At present, she is director of the Center for Research in Women's Studies (CIEM) of Costa Rica for the period 2016-2020 and a professor at the School of Sociology of the University of Costa Rica. She also serves as co-coordinator of the CLACSO Working Group "Feminism, Resistance and Emancipatory Processes."

==Femicide==
“As the daughter and granddaughter of women who directly suffered several manifestations of violence, this was a problem that always interested me, precisely because I had to experience it closely and I could see its devastating consequences in my family environment and in women whom I loved a lot” she explains.

Upon entering university, Sagot became involved with the Feminist Center for Information and Action (CEFEMINA), an organization that, in her own words, “in the early 1980s, when nobody in Costa Rica spoke of violence against women, began the first discussions and actions aimed at confronting this serious social problem.” CEFEMINA and the "Woman You Are Not Alone" program were part of the organizations founded in 1989 by the Latin American and Caribbean Feminist Network against domestic and sexual violence. In 2004, the Central American Feminist Network Against Violence Against Women was created in Guatemala.

CEFEMINA, together with other organizations and independent professionals, organized the first self-help groups for battered women. In this context, Sagot was responsible for facilitating some of the first groups of this nature that were created in the country and throughout the Central American region. This experience is directly related to her work for the eradication of femicide: “it was in these direct relationships with women who suffered violence that we began to realize the very serious risks they face, and a little later we even had to mourn the death of some of our companions of the self-help groups at the hands of their aggressors. In the early 1990s, Ana Carcedo and I had the opportunity to learn about the book "Femicide: The Politics of Woman Killing," which had just been published by Jill Radford and Diana Russell. We came up with the idea of conducting an investigation into the murders of women in Costa Rica using a slightly narrower version of the concept of "Femicide" raised in the book by Radford and Russell.”

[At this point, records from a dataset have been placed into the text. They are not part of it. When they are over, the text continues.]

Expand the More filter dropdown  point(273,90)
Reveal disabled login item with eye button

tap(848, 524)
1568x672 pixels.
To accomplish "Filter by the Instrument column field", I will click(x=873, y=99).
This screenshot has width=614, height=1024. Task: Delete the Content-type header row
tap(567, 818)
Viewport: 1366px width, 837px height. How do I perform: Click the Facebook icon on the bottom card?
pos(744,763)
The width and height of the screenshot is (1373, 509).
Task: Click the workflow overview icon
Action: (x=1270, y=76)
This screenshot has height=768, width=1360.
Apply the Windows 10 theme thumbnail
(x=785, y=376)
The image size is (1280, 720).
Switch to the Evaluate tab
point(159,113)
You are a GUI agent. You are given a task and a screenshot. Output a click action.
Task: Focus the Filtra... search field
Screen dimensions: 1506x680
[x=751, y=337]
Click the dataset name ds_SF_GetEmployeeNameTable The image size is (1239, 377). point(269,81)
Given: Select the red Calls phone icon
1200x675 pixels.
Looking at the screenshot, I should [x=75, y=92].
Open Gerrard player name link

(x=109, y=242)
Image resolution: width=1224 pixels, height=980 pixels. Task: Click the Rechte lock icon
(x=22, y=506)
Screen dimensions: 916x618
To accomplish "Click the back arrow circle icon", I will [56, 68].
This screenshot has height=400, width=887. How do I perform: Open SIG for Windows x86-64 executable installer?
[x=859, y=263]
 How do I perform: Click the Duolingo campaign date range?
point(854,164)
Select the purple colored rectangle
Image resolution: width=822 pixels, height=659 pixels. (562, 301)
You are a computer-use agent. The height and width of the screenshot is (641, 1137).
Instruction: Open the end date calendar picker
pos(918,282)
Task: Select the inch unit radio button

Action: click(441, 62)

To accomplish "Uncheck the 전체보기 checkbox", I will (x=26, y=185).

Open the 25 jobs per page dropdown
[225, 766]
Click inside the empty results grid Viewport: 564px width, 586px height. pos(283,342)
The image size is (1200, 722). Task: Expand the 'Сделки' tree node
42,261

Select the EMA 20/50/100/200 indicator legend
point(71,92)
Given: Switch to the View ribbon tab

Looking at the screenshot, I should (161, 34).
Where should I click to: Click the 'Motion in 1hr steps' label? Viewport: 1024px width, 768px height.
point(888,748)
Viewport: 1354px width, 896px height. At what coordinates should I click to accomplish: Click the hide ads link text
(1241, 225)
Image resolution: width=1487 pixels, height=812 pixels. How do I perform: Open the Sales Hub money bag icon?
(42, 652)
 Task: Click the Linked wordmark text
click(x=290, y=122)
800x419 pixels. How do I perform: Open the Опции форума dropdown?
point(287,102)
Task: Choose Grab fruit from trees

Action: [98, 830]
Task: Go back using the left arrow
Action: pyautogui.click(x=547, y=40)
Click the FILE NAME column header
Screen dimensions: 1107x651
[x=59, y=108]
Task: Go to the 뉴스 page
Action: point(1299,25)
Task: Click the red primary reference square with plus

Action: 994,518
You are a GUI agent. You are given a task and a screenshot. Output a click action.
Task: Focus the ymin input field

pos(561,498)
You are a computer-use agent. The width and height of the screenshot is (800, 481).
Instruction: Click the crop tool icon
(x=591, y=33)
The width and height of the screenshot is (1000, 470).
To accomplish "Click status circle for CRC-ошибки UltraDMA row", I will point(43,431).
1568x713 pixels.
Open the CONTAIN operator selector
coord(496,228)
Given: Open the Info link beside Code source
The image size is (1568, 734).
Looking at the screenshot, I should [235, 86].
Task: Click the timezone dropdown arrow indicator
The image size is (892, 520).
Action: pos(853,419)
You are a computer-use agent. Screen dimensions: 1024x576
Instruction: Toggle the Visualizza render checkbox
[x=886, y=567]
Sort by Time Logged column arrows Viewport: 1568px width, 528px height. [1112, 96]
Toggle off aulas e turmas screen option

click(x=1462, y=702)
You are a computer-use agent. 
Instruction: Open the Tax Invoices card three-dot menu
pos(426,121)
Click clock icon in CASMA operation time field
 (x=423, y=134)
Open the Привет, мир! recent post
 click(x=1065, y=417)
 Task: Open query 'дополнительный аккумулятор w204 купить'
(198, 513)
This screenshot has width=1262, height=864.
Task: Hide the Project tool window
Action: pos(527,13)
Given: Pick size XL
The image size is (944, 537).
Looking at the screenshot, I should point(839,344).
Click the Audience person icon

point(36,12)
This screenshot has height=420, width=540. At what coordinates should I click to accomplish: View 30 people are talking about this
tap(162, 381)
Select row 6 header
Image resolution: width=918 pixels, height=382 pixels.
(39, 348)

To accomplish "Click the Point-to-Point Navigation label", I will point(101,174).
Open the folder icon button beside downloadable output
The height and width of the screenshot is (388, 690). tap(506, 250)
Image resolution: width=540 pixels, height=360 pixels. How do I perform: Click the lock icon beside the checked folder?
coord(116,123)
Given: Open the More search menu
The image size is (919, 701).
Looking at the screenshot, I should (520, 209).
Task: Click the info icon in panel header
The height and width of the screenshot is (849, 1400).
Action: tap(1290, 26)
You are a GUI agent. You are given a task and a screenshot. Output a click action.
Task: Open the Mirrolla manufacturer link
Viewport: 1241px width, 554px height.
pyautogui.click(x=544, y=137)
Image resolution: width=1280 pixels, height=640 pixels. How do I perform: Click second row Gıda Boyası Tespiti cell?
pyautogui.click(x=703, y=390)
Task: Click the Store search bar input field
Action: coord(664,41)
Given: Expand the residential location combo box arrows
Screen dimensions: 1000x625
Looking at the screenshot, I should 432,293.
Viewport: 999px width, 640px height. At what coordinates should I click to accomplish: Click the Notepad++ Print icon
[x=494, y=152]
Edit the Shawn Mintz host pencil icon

In 2003, Sagot was coordinator of the First National Survey of Violence against Women and later she was part of the coordinating team to design the second national survey in Costa Rica.

==Awards and honors==
- “Irene B. Taeuber” Award from the Sociological Association of the District of Columbia, Washington, DC, 1991.
- Fulbright Research Fellowship at the University of Michigan in Ann Arbor, 1996.
- "Golden Lamp" Award for the Defense of Women's Rights, Costa Rica, 2000.
- Institutional Medal UCR 2017.

==Publications==
She is the author of a wide variety of publications and research on violence against women, the rights of girls and adolescents, democracy, and female participation, among others. She has also coordinated important national investigations such as the "II State of the Rights of Children and Adolescents" (2001) and "A Gender Look at Domestic Child Labor" (2003).

===Books===
- Critical Path of Women Affected by Violence Intrafamily Society in Latin America (2000) Montserrat Sagot with the collaboration of Ana Carcedo. Pan American Health Organization
- Femicide in Costa Rica, with Ana Carcedo, INAMU, 2001
- Situation of human rights of historically discriminated populations in Costa Rica: an analysis from the framework of justice (2013)Inter-American Institute of Human Rights, 2013.